Le categorie sociali più deboli
Nel documento il sindacato ribadisce che intere platee di lavoratori in condizione di disagio (disoccupati, invalidi, caregivers e addetti alle mansioni gravose) sarebbero penalizzati dall'introduzione della quota 100 con un minimo di 64 anni di età e 36 di contributi potendo queste categorie lasciare oggi con un requisito anagrafico e contributivo inferiore, pari a 63 anni e 30 o 36 anni di contributi (le madri con più figli possono scendere anche a 28 o a 34 anni di contributi). “L'ipotesi annunciata di voler introdurre “quota 100” per essere davvero utile ed efficace, non deve essere sostitutiva della conferma dell'Ape sociale, misura che tutela i lavoratori in condizioni di grave difficoltà" scrive la Uil. "Con quota 100, infatti, questi lavoratori vedrebbero peggiorata la propria situazione, con un ritardo di accesso alle pensioni che può arrivare fino a 4 anni, nel caso di disoccupati e di lavoratrici madri che dovranno attendere la pensione di vecchiaia a 67 anni. Ritardo, poi, che sarebbe ulteriormente aggravato dall'introduzione di requisiti elevati come l'età minima necessaria a 64 anni o un'anzianità contributiva che non tiene pienamente conto di tutti i contributi maturati dai lavoratori, con un’inaccettabile penalizzazione per le donne e per le aree più deboli del Paese.Con gli attuali criteri per accedere all’Ape sociale chi si trova in stato di disoccupazione, chi assiste un familiare disabile e i lavoratori con gravi disabilità possono, dallo scorso anno, accedere a questa misura con “quota 93”, quindi con un notevole anticipo rispetto a un’ipotetica “quota 100”, mentre chi svolge mansioni gravose può accedere all'Ape sociale con “quota 99”, già a partire dall'età di 63 anni".
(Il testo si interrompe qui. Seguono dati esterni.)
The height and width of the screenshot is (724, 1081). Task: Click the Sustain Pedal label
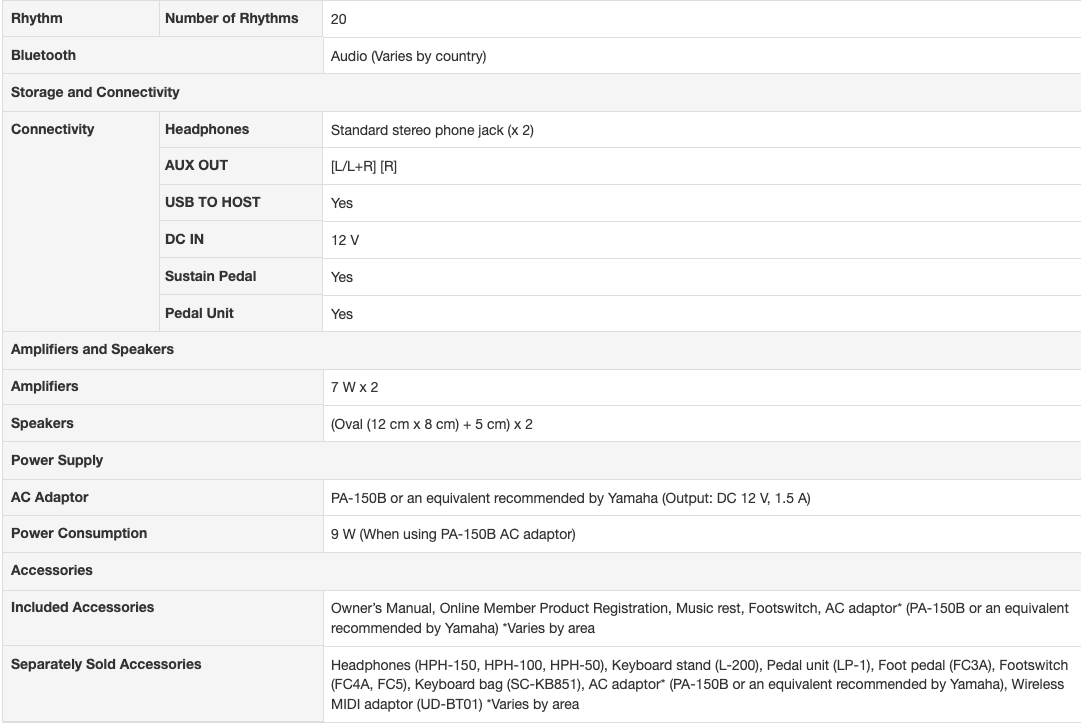pyautogui.click(x=211, y=276)
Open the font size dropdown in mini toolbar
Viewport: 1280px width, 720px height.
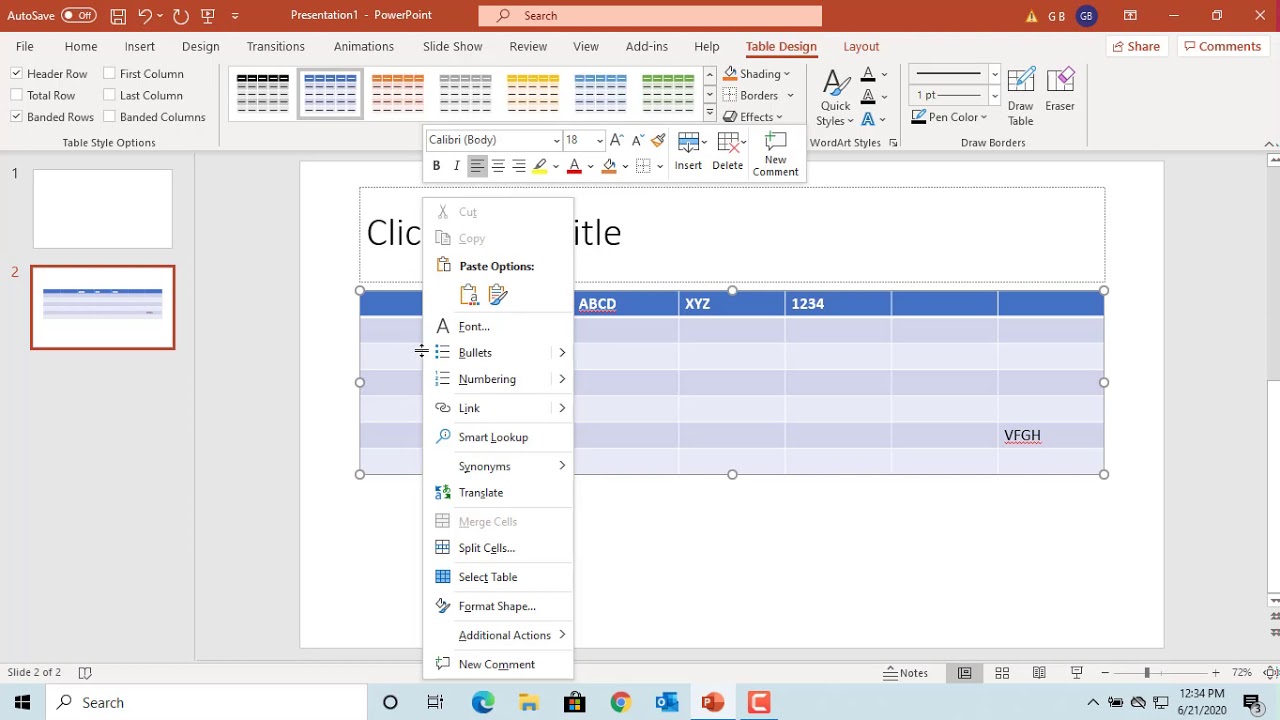(599, 140)
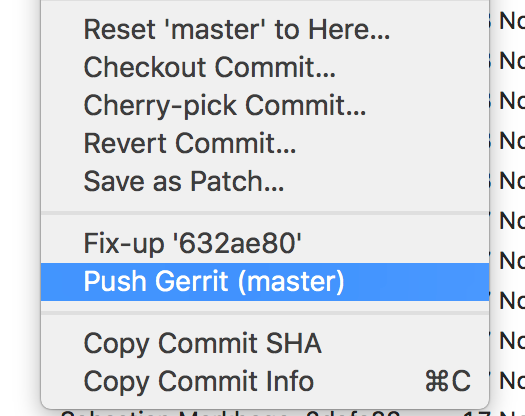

Attivare il confronto con il Governo
Da qui la richiesta della Uil di avviare un confronto con il Governo in vista della presentazione della prossima legge di bilancio prima di fare errori. Alla luce di questi dati, “quota 100”, se non attentamente studiata e precisata, non solo “non smonta la Fornero”, ma peggiora quanto di buono fatto negli ultimi due anni per reintrodurre un principio di flessibilità nel nostro sistema pensionistico.Per la UIL la via maestra, se si vuole veramente continuare a cambiare la Fornero, è quella di estendere l’accesso alla pensione intorno ai 63 anni per tutti i lavoratori e per tutte le lavoratrici.Per affrontare questi temi ed evitare grossolani errori, a fine luglio, la UIL insieme alla Cisl e alla Cgil, ha chiesto formalmente un incontro al Ministro del Lavoro che speriamo trovi una risposta positiva al più presto”.
"Quello della previdenza è un tema molto delicato e complesso. È bene ponderare le scelte, dunque, prima di assumere provvedimenti che avranno ripercussioni per la vita di milioni di lavoratori. Il susseguirsi di voci, ipotesi, interpretazioni e contrapposizioni rischia di generare errori le cui conseguenze sociali potrebbero essere davvero preoccupanti. Chiediamo, perciò, al Governo di convocare al più presto le parti sociali: abbiamo delle proposte su cui discutere, insieme, nell’interesse dei lavoratori e del Paese” conclude la Uil.